Definimos globalização como conjuntos de relações sociais que se traduzem na intensificação das interações transacionais, sejam elas práticas interestatais, práticas capitalistas globais ou práticas sociais e culturais transacionais. (2002, p. 85)

A produção de globalização implica, para ele, em produção de localização e pode ser dividida em quatro formas: localismo globalizado – quando um determinado fenômeno local se torna globalizado (e.g., fast-food estadunidense); o globalismo localizado – é o impacto local "produzido pelas práticas e imperativos transnacionais que decorrem dos localismos globalizados". As outras duas formas estão ligadas à noção de resistência no interior das práticas sociais e culturas transnacionais e dizem respeito à "globalização da resistência aos localismos globalizados e aos globalismos localizados: o cosmopolitismo – são práticas e discursos de resistência que podem ser indicados através das suas atividades como redes de solidariedade transnacional, articulação entre organizações operárias de diferentes países, redes internacionais de assistência jurídica, etc.; o patrimônio comum da humanidade: diz respeito às lutas transnacionais pela proteção e desmercadorização dos recursos, que se caracterizam por lutas ambientais, biodiversidade, etc.

__Dados da listagem__:
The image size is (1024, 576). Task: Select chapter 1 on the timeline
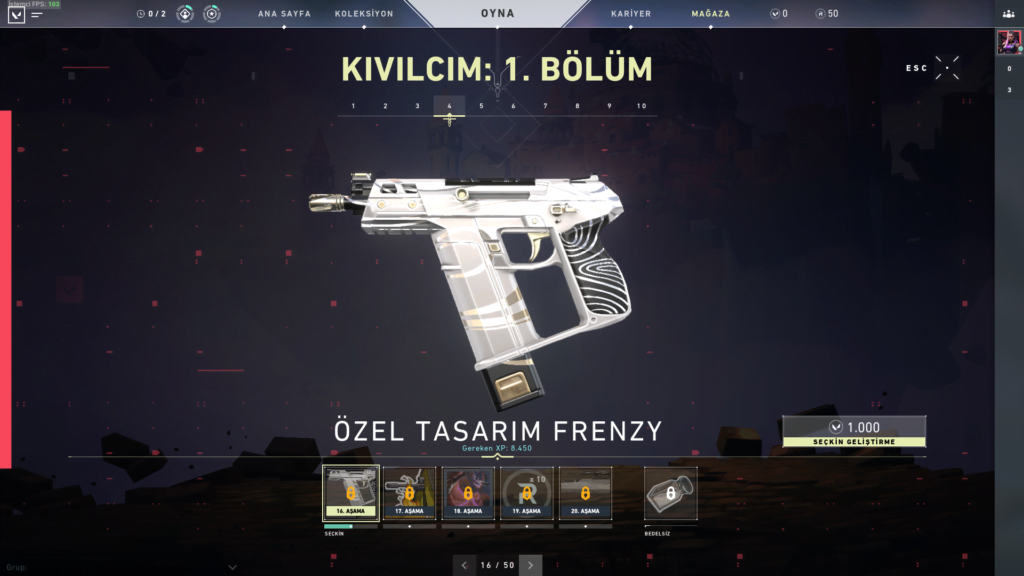point(353,106)
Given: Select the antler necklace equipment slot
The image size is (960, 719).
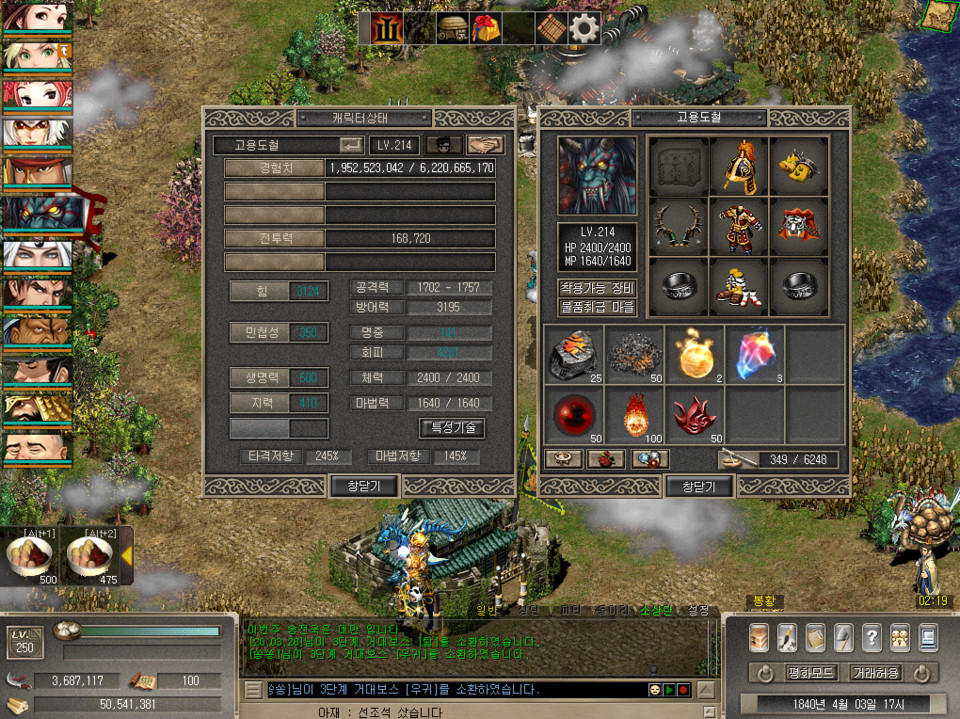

__Exercícios propostos__:
a – No trecho sobre globalização, que exemplo é dado para o localismo globalizado?
b – Retome o trecho sobre globalização a partir do ponto em que ele termina.
A listagem é um material independente, sem relação com o trecho sobre globalização.

__Respostas por exercício__:
a – O fast-food estadunidense.

b –
O que observamos depois do "11 de setembro", e que parece que sempre se acentua em "situações-limite", como a guerra, por exemplo, é que os envolvidos esquecem, momentaneamente, suas diferenças internas e se fecham em torno de uma identidade que os unifique. Os norte-americanos se tornam mais norte-americanos, os árabes mais árabes. As diferenças internas da comunidade se diluem e as externas se acentuam e passamos a olhar a vida, passada e futura, com os óculos do presente, designando a partir daí novas direções de comportamentos, atitudes, relacionamentos sociais e valores. Dessa forma, a idéia de identidade cultural pode ser pensada como uma forma de mediação entre a pessoa e a sociedade, pois a cultura é uma unidade expressiva que orienta a ação individual e é, sem sombra de dúvida, um horizonte de significações que passa a fazer parte da nossa construção enquanto pessoa.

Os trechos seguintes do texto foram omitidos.